SimpleDB is one of the core Amazon Web Services, which include Amazon Simple Storage Service (S3) and Amazon Elastic Compute Cloud (EC2). Amazon SimpleDB stores your structured data as key-value pairs in the Amazon Web Services (AWS) cloud and lets you run real-time queries against this data. You can scale it easily in response to increased load from your successful applications without the need for a costly cluster database server complex.
SimpleDB, as illustrated in the following diagram, is designed to be used either as an independent data storage component in your applications or in conjunction with some of the other services from Amazon's stable of Cloud Services, such as Amazon S3 and Amazon EC2.
The biggest challenge in SimpleDB is learning to think in its unique metaphor. Like speaking a new language, you need to stop translating and start thinking in that language. Rather than thinking of SimpleDB as a database, approach it as a spreadsheet with some XML characteristics.

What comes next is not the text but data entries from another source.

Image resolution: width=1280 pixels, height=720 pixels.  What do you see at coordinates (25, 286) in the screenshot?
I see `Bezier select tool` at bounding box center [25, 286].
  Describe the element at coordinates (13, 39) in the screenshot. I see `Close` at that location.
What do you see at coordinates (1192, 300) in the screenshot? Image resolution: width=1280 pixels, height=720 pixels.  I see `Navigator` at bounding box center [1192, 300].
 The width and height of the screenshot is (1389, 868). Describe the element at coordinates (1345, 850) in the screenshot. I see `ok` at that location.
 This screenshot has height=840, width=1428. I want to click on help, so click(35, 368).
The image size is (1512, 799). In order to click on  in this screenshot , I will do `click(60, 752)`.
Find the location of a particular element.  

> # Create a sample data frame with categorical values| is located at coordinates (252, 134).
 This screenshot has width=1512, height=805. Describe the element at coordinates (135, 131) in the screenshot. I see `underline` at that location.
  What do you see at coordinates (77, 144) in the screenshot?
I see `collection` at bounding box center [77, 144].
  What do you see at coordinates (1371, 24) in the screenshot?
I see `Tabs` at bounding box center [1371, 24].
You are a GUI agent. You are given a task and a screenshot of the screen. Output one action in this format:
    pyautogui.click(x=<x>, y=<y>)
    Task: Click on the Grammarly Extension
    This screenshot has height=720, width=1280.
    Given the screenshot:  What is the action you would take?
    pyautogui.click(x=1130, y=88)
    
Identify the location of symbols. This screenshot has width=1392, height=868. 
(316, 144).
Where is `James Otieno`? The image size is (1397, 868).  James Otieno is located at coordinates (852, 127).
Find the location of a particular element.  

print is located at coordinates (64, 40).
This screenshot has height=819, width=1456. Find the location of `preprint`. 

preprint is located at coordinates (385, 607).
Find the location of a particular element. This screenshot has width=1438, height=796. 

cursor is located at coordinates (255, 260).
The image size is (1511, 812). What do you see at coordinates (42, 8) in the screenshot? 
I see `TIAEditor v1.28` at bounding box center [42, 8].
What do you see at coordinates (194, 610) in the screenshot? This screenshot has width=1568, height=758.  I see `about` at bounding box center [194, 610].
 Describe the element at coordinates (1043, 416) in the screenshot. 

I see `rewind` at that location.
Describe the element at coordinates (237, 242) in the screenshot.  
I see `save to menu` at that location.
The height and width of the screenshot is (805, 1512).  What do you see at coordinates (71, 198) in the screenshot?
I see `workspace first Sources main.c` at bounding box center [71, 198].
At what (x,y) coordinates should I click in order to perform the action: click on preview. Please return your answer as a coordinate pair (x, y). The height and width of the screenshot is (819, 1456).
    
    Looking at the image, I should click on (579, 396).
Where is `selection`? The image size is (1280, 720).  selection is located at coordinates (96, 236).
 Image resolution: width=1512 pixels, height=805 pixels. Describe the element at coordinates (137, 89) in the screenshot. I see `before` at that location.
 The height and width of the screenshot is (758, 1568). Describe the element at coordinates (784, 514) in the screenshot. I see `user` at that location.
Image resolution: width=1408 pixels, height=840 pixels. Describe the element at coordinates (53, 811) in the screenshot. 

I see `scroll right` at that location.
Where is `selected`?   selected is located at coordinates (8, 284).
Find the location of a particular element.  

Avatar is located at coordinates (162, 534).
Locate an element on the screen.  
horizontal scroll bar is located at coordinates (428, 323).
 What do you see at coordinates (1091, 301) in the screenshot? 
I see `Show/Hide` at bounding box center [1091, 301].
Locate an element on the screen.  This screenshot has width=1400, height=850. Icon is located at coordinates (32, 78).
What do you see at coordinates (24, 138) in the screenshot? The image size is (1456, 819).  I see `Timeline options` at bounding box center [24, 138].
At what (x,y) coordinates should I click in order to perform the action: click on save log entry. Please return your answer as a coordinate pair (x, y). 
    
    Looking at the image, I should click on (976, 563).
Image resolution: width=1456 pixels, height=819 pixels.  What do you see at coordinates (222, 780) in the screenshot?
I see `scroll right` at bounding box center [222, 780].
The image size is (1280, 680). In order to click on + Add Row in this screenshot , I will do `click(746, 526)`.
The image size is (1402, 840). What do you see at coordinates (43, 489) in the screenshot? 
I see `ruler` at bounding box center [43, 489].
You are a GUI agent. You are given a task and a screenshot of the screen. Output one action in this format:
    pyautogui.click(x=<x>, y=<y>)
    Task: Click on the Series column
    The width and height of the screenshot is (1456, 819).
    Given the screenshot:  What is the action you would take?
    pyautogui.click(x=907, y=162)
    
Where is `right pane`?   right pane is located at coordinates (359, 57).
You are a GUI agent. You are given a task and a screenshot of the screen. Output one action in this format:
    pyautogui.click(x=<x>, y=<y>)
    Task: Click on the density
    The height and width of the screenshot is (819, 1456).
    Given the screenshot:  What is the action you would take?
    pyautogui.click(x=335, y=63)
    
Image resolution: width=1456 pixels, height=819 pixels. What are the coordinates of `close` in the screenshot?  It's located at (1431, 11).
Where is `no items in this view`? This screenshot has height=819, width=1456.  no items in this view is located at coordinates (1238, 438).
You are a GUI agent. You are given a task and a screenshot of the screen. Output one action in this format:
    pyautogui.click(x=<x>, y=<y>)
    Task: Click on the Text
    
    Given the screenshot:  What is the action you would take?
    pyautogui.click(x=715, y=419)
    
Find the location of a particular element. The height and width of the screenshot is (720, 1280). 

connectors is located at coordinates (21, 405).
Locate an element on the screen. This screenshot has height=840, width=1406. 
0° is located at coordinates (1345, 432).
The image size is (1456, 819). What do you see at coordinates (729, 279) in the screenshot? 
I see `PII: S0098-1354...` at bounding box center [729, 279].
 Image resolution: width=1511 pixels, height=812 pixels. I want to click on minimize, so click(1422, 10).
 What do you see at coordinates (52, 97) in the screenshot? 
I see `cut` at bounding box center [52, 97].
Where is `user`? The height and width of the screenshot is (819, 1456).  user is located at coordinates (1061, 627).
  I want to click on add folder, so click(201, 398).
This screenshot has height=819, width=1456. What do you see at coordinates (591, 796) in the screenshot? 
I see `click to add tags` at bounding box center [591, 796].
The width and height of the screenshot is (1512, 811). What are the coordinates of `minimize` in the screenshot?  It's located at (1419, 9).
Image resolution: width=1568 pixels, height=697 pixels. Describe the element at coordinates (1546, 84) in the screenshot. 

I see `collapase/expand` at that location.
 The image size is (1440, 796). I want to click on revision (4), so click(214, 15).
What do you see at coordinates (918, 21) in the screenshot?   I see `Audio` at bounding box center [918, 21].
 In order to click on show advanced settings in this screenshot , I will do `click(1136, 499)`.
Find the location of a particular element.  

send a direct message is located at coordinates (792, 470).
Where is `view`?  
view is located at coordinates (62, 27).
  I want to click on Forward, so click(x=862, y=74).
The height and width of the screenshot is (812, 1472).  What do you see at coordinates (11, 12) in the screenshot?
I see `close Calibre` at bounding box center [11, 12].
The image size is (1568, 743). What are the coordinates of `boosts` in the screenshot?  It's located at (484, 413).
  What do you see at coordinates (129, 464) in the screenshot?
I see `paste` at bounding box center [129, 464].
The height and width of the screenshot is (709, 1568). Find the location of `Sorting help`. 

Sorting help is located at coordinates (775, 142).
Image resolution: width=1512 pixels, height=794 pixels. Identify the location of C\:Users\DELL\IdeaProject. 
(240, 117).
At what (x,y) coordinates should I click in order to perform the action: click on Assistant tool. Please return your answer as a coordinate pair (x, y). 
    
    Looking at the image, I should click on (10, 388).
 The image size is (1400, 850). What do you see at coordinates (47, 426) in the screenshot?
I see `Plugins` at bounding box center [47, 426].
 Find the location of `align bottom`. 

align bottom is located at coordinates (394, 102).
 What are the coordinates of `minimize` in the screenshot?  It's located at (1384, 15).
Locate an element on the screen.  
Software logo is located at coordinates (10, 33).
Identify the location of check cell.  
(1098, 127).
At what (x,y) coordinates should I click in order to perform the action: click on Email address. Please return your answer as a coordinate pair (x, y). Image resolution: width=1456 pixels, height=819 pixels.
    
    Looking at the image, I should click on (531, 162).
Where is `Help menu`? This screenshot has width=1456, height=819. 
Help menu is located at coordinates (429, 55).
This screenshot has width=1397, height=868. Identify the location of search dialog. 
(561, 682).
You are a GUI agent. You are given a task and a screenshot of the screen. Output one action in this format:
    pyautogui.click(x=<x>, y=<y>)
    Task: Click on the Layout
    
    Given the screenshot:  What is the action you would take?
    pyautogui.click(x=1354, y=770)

SimpleDB functionality can be accessed from almost any programming language (such as Python, Ruby, Java, PHP, Erlang, and Perl) using super simple HTTP-based requests. You can get started anytime you like, and you pay for it based on how much you use it. It is very different from a relational database, and takes a completely different approach toward storing and querying data. It follows the convention of eventual consistency. Think of it as a single master database for updates and a large collection of read database slaves. Any changes made to your data will need to be propagated across all the different copies. This can sometimes take a few seconds depending upon the system load at that time and network latency, which means that a consumer of your domain and data may not see the changes immediately. The changes will eventually be propagated throughout SimpleDB, but this is an important consideration you need to think about when designing your application.